Film and Book Reviews

Film reveals racial abuse we try so hard to deny

Film

By Beryl Rule

August 14 2019Elite sportsmen and women are celebrities in Australia. So how do we account for the fact that footballer Adam Goodes, a dual Brownlow Medallist, an All-Australian and a winner of three Sydney Swans best-and-fairest awards, was hounded out of the game after three years of relentless booing?

Goodes blames racism, while his detractors insist he brought his unpopularity on himself by making an unnecessary fuss. In the moving – and horrifying – film The Final Quarter, Ian Darling documents the last three years of Goodes’ football career and looks for answers.

Three events stand out: Goodes’ exposure in 2013 of a young Collingwood supporter who was calling him an ape; his 2014 role as Australian of the Year; and his “war dance” during the Indigenous Round Swans/Carlton match in 2015.

Goodes explained at a press conference that the 13-year-old girl’s “ape” jibe had taken him right back to the abuse he had suffered at high school, and throughout his life. He made it clear he didn’t blame the girl, asking the media to “give her a break”. She was a child, an innocent, who was simply repeating what she heard. She needed to be educated.

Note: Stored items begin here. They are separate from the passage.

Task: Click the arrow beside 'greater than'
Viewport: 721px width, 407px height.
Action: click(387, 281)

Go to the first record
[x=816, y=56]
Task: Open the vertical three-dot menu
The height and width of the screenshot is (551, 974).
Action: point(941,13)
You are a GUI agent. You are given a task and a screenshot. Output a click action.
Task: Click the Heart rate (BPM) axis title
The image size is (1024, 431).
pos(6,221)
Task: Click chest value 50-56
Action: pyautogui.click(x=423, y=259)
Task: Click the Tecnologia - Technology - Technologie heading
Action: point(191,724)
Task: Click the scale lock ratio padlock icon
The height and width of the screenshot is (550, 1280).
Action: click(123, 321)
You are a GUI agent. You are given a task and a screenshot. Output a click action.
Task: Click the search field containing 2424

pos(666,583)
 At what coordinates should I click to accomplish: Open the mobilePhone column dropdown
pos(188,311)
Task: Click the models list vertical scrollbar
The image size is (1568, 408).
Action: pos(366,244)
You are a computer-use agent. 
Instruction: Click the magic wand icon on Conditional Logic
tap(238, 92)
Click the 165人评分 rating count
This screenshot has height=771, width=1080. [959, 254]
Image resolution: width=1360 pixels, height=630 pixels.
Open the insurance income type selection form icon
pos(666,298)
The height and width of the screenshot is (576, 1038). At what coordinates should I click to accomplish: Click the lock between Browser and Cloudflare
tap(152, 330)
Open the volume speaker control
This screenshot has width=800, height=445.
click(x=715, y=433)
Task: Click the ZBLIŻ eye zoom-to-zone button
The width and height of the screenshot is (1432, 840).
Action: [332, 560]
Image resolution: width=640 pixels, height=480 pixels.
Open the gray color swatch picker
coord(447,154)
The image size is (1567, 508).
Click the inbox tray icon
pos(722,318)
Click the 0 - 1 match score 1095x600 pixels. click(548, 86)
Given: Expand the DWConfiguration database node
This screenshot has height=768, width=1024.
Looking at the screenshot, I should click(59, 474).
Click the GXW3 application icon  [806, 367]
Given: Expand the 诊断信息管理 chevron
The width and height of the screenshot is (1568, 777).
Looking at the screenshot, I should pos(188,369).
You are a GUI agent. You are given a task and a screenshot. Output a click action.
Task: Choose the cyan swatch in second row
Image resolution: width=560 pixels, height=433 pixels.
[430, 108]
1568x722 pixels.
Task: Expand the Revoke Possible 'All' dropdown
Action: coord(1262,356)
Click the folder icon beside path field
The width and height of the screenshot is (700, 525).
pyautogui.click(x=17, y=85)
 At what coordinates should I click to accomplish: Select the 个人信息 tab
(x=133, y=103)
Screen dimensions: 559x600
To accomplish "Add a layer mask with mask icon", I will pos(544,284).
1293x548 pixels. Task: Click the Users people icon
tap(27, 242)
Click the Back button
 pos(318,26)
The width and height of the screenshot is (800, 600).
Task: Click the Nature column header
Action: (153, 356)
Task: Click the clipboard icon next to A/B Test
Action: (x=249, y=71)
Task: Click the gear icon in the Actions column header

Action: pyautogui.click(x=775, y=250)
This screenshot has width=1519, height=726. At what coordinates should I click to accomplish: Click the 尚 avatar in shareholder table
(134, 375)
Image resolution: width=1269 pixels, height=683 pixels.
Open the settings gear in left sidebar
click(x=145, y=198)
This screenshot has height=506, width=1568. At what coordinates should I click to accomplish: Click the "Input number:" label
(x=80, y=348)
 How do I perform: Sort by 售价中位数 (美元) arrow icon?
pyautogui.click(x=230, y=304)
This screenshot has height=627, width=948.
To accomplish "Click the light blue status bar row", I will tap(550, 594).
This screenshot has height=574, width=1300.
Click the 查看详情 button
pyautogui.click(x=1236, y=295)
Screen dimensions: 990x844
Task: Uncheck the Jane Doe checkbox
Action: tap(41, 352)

Despite this speech, critics such as journalist Andrew Bolt and broadcaster Alan Jones continued for the next two years to cite what they regarded as Adam Goodes’ over-reaction to and victimisation of “a child barely out of primary school”.

Collingwood President Eddie McGuire had sought Goodes out after the match to apologise on behalf of his club, but a week later made what he explained as “a slip of the tongue” on his radio program, joking that Goodes could be used as a stand-in for a King Kong advertisement. Did “a slip of the tongue” mean Eddie had inadvertently revealed what he was really thinking?

As Australian of the Year in 2014, Goodes saw a chance to talk about the 40,000-year-old culture of his people, and to campaign for recognition of Indigenous people in the Constitution.

Broadcaster Neil Mitchell said the sooner Goodes resigned as Australian of the Year the better, while The Footy Show’s Sam Newman denounced “using the competition as some political agenda”.

Goodes’ critics argued that of 71 Indigenous AFL players, only he was being booed throughout every match, so the fault must lie with him. They ignored the fact that only Goodes had stepped from the confines of the “good Indigenous player” box, with which everyone felt comfortable, to actively campaigning for social and political change.

During the 2015 Indigenous Round, with booing now excessive, Goode celebrated a goal by performing a spirited war dance in front of the Carlton cheer squad. Reactions varied from Age journalist Caroline Wilson’s appreciation of an exciting spectacle to Eddie McGuire’s comment that he hoped he would never see anything like it (at the football) again.

Questioned by the media, Goodes said the performance had been inspired by the under-16 Boomerangs team, and that both Carlton and Swans players had enjoyed it. It was, after all, similar to the Maori haka, which was regularly danced before rugby matches.

But after 17 weeks of relentless booing, when he was sidelined by injury, he thought about his situation and made the decision to retire, declining even to take part in the past players motorcade before the Grand Final because of the possible crowd reaction.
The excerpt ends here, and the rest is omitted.